Joined: Sep 2006
Posts: 62
Thanks:
0
So, I've read through pretty much all of the "how should I study Tae Kim" posts on here, and I for the most part they tend to get derailed by flaming or never get specific enough. So I thought I would try it another way: for those of you who got into Tae Kim right after RTK1, how did YOU study it?
For example, I know several people on here who say they focused on grammar instead of vocab because they knew KO2001 was coming up, but how exactly does one do that? Does that mean memorizing verb tables, or just being able to recognize grammar patterns in sentences without knowing what's actually being said?

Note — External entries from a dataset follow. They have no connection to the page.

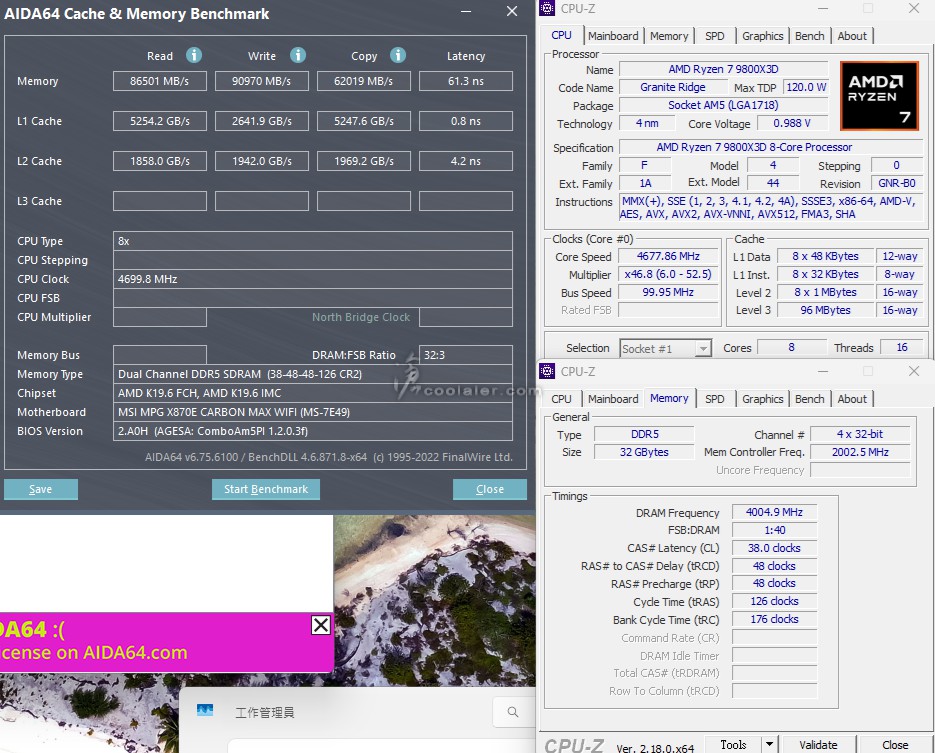Switch to the Mainboard tab in upper CPU-Z
Viewport: 935px width, 753px height.
coord(613,35)
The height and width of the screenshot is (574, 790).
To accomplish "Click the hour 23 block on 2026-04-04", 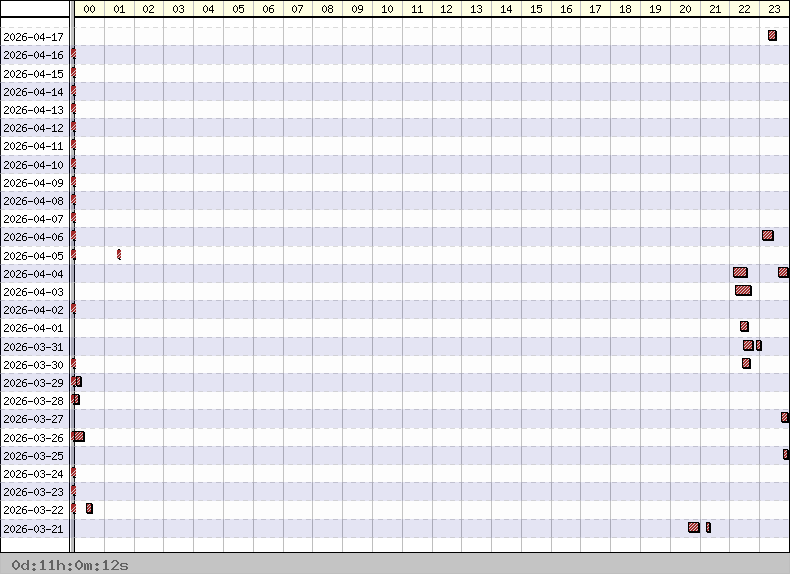I will 783,272.
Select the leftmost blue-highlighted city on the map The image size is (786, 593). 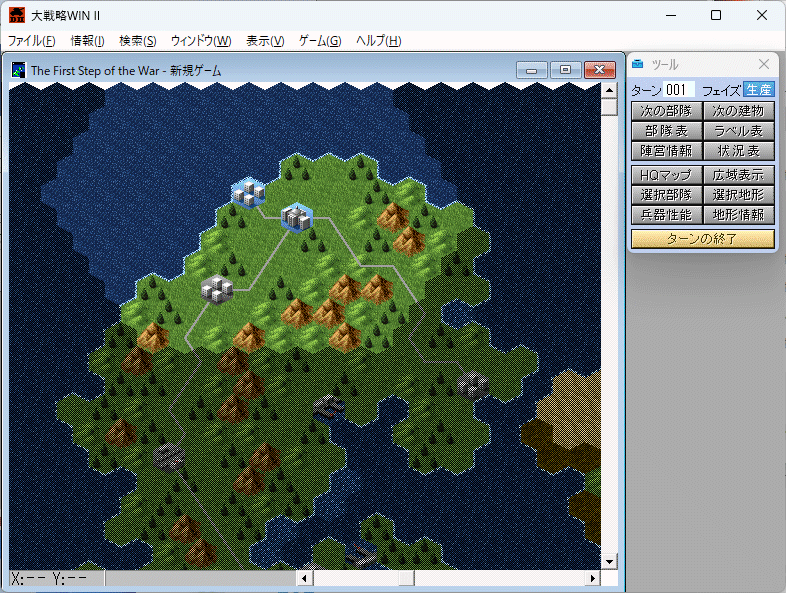247,192
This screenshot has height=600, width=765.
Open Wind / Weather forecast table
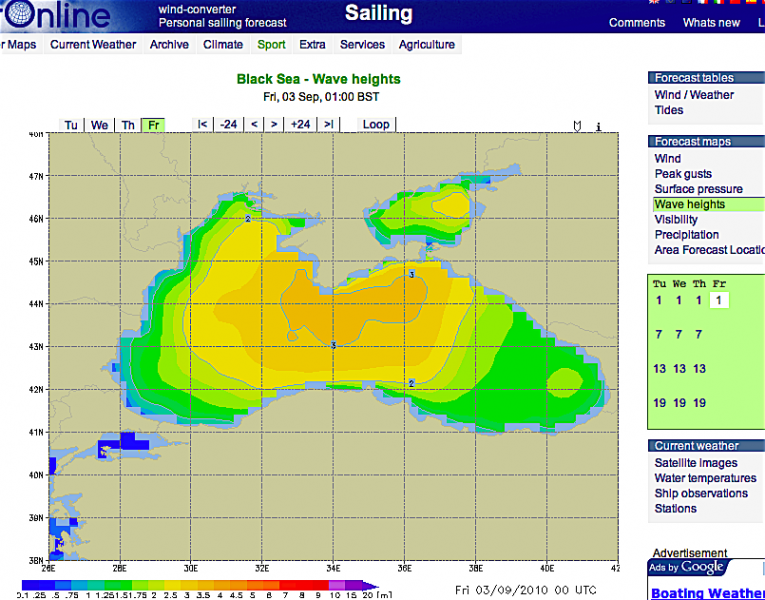pos(694,95)
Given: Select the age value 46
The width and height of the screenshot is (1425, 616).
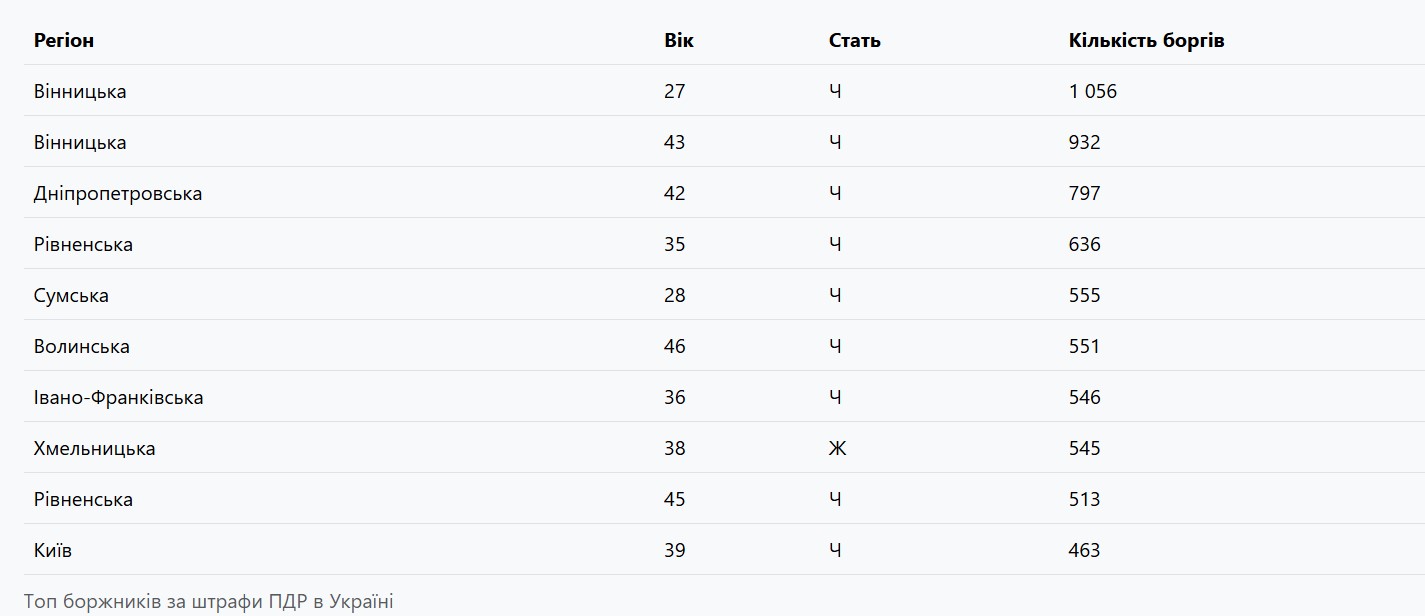Looking at the screenshot, I should [674, 346].
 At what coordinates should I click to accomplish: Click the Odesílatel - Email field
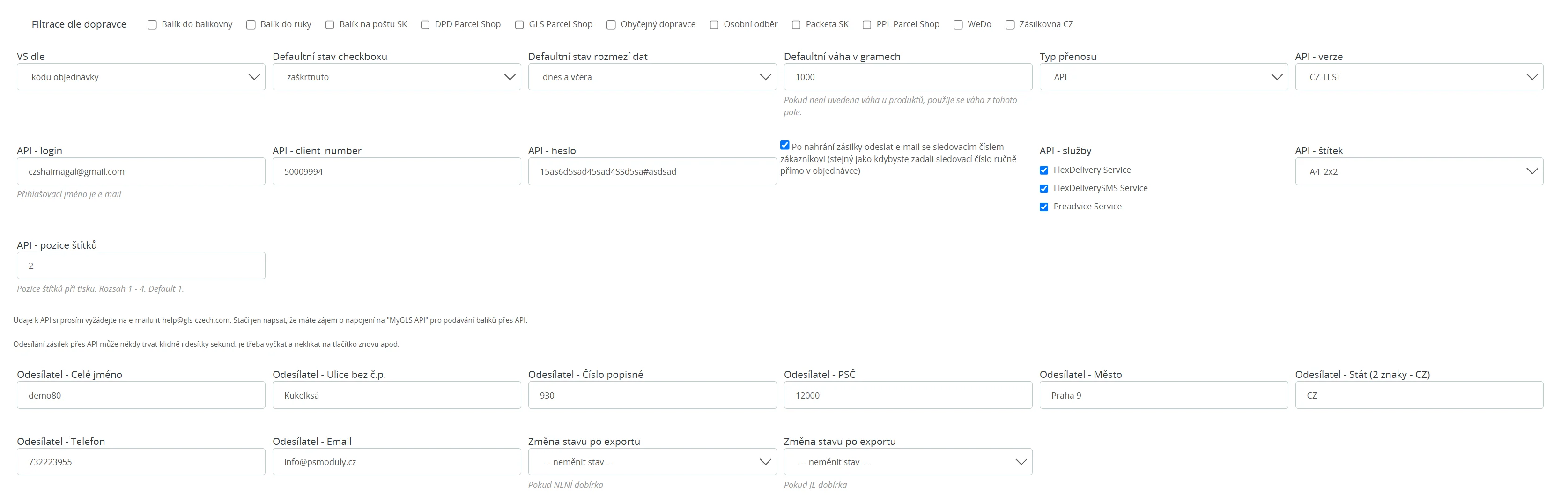point(396,462)
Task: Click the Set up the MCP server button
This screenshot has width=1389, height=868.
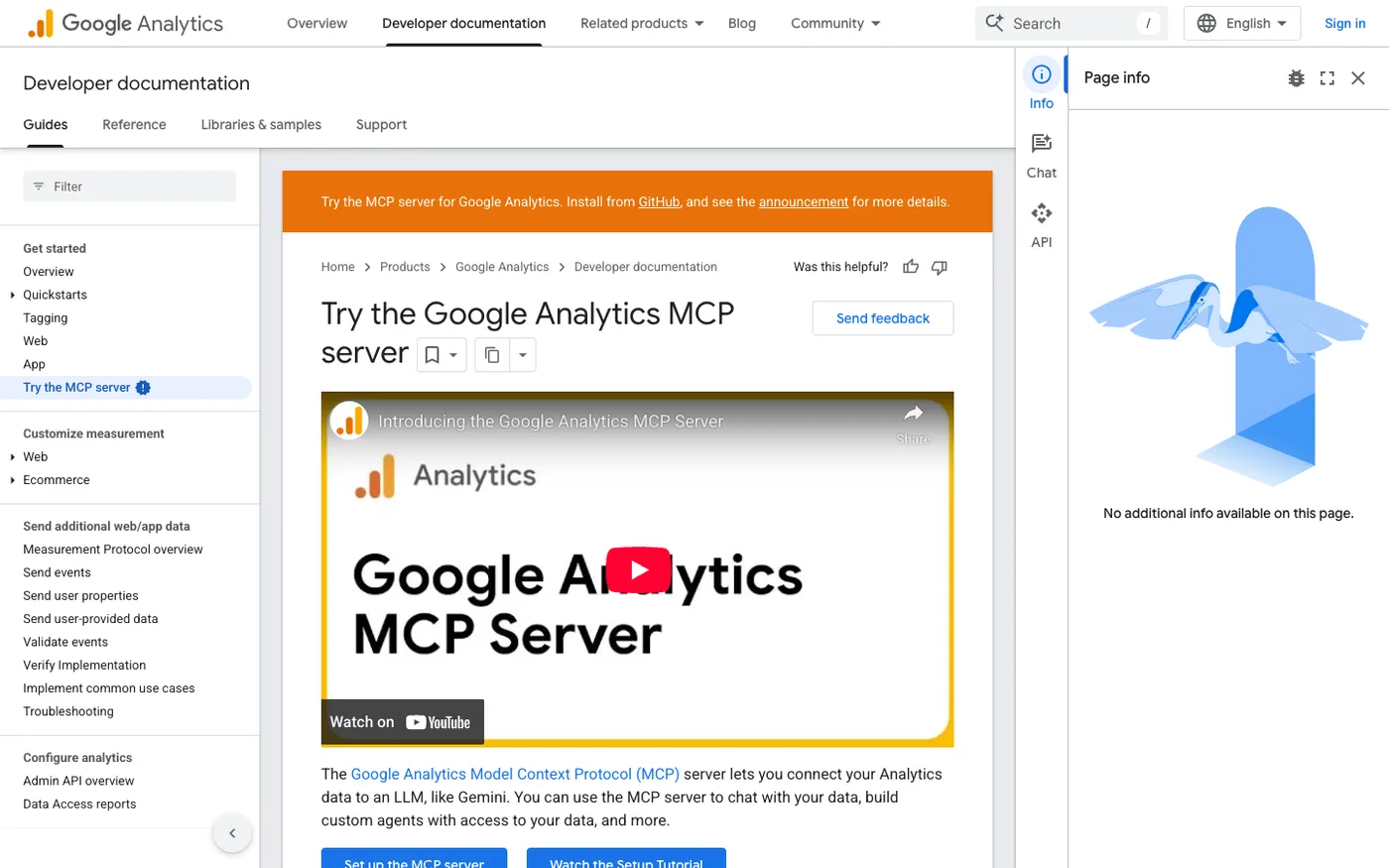Action: point(414,861)
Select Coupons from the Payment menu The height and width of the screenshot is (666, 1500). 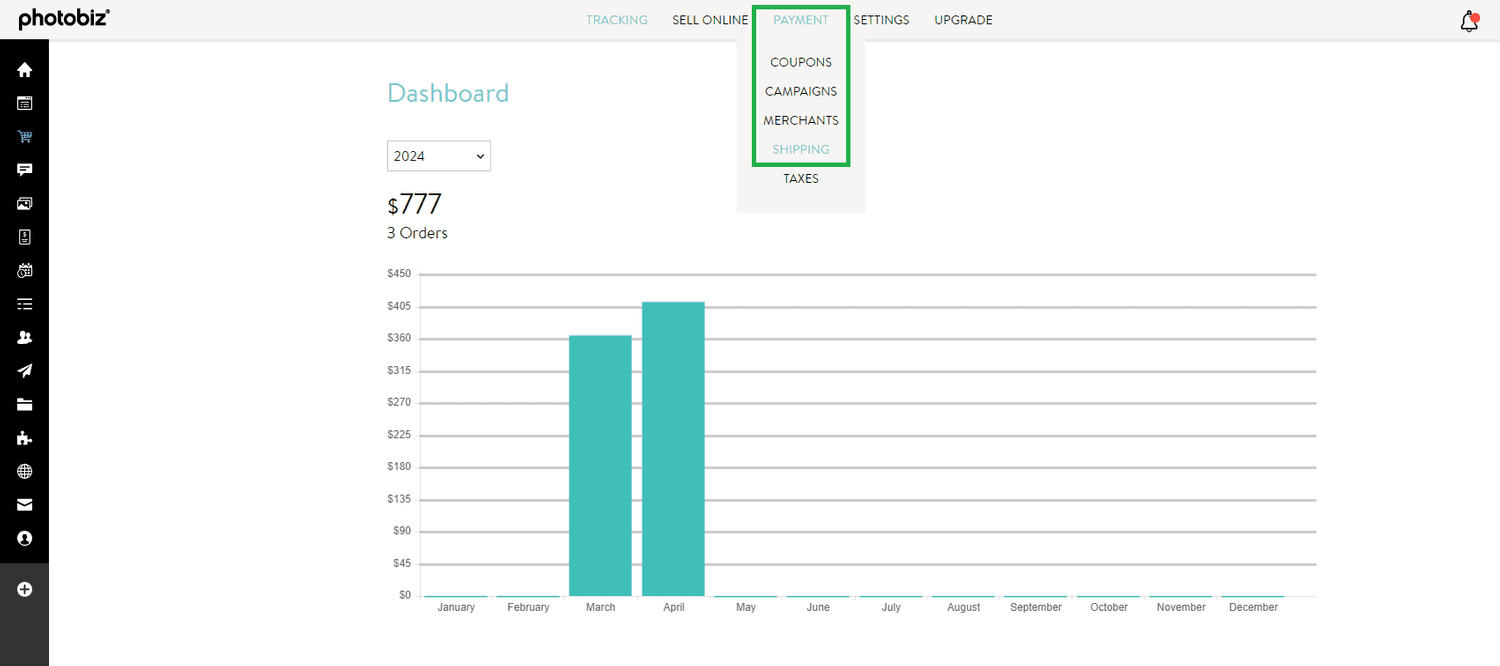click(801, 62)
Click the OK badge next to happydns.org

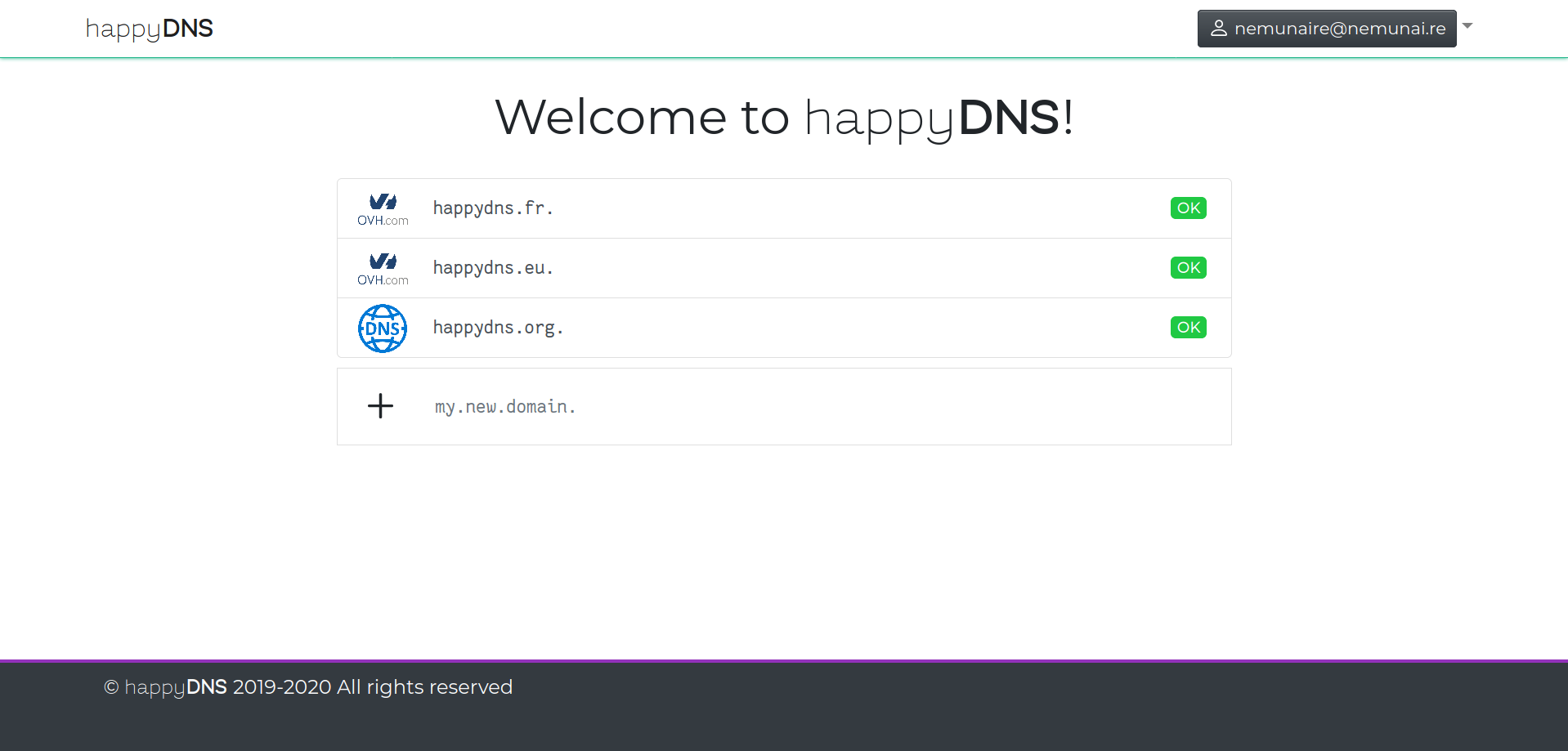[1188, 328]
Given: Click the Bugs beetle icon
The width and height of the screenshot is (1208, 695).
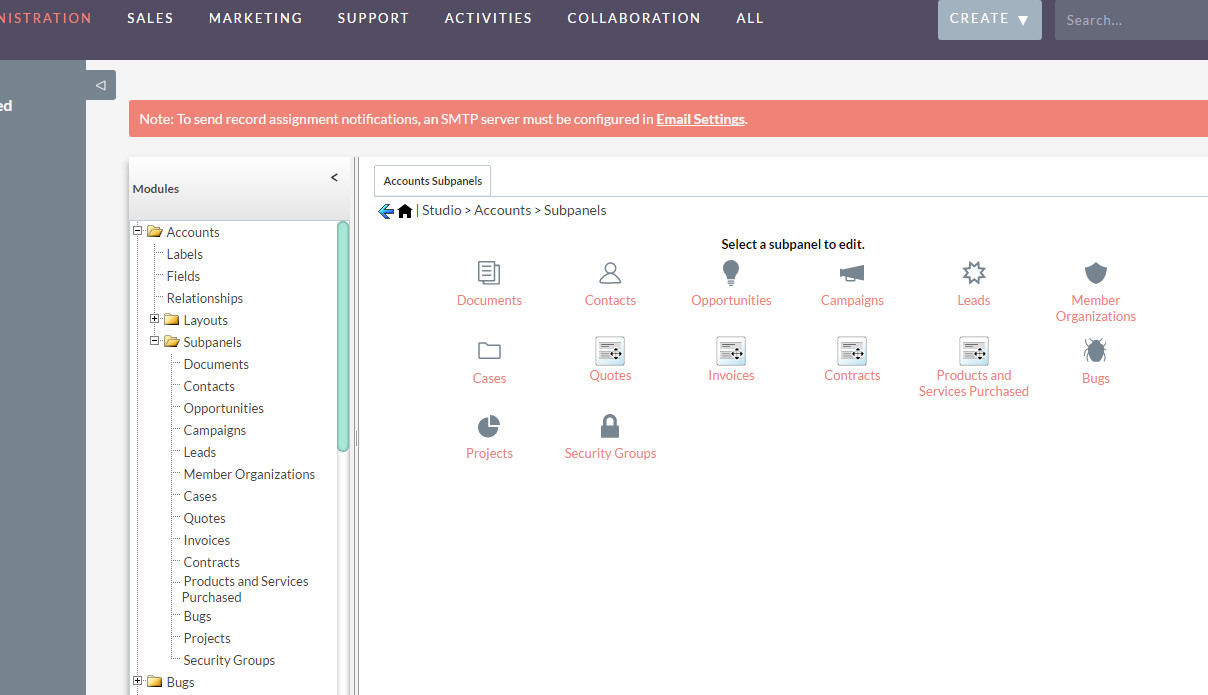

Also, for anyone who DIDN'T explicitly memorize grammar points in Tae Kim: do you feel like that worked for you?
Again, I would love to not be responsible for a flame war, and I'm really hoping that by sticking to experiences instead of recommendations that might not happen. Probably unrealistic, but oh well =P.
Edited: 2009-09-09, 11:59 am
Joined: Jul 2007
Posts: 2,314
Thanks:
22
My took three different phases till I found a good groove.
First, I always read through the chapter first. After that, I wrote down each example sentence by hand once. After that, it was only card reviews. Problem was, I kept changing up how I approached the card reviews.
Now, last year, I tried kana to kanji (very annoying due to repetitiveness). Then I switched to English to Kanji (annoying due to many exceptions even with detailed descriptions and politeness markers). I tried Kanji reading with understanding it being a pass, which I think I did too fast and did not get the benefit of reviews. Next, I tried Kanji to writing out the grammar point of the sentence by hand (tedious again).
Early this year, I switched it so it was Kanji to typing out the sentence. This was the deck I posted to Tae Kim: Kanji with bolded grammar portion. I liked it, but still felt it was a tad too easy.
A couple months ago, I did one more alteration. Now it's cloze deletion Kanji with English grammar description. The answer is to type out the entire sentence. I've been most pleased with this both by it being a difficult test, but not too tedious. This feels like a winning combination.
Q: 先生が[...give favor of teaching, to any including speaker]んですか。
A: 先生が教えてくれるんですか。
Q: 早く[...attempted to sleep]けど、結局は徹夜した。
A: 早く寝ようとしたけど、結局は徹夜した。
In all these cards are kana sentences, english translation and notes like in the deck I posted.
What I planned on doing was posting the Cloze Deletion deck to Anki after I did the Advanced Topics. As I scheduled to do Tae Kim's advanced topics after my next subs2srs drama, I should post it sometime this month or early next.
Joined: Sep 2006
Posts: 62
Thanks:
0
Very cool. Looking forward to that.
As an aside, are all of those audio tags in your deck placeholders, or is there really a set of Tae Kim audio files floating around out there?
Joined: Oct 2008
Posts: 890
Thanks:
0
I simply added the example sentences to anki whilst reading through.
Joined: Sep 2006
Posts: 62
Thanks:
0
Cool. But... well, what did you DO with them? Recognition? Recognition of grammar only? Staring at them and softly crying? This last one is my current strategy, btw.
Joined: Mar 2009
Posts: 364
Thanks:
0
Cloze deletion sounds like an interesting idea, NukeMarine. Are you worried about relying too much on English->Japanese?
Joined: Jun 2008
Posts: 239
Thanks:
0
I have not done Tae Kim, but am working through みんなの日本語 (vol 1) to acquire my grammar and vocabulary.Thus far, I am on lesson 17 out of 25 and basically reading sections, doing exercises and mining most sentences. My deck is up to 700+ sentences with 475 distinct kanji covered. My studies are recognition only, with 95% being J-J. I use the grammar guide (english) to get the drift of the sentence patterns. I will be working on vol 2 starting next month and then onto KO. Tae kim seemed nice, but I already owned みんなの日本語, so I stuck with it since they basically accomplish the same thing - except みんな has an enormous amount of vocabulary.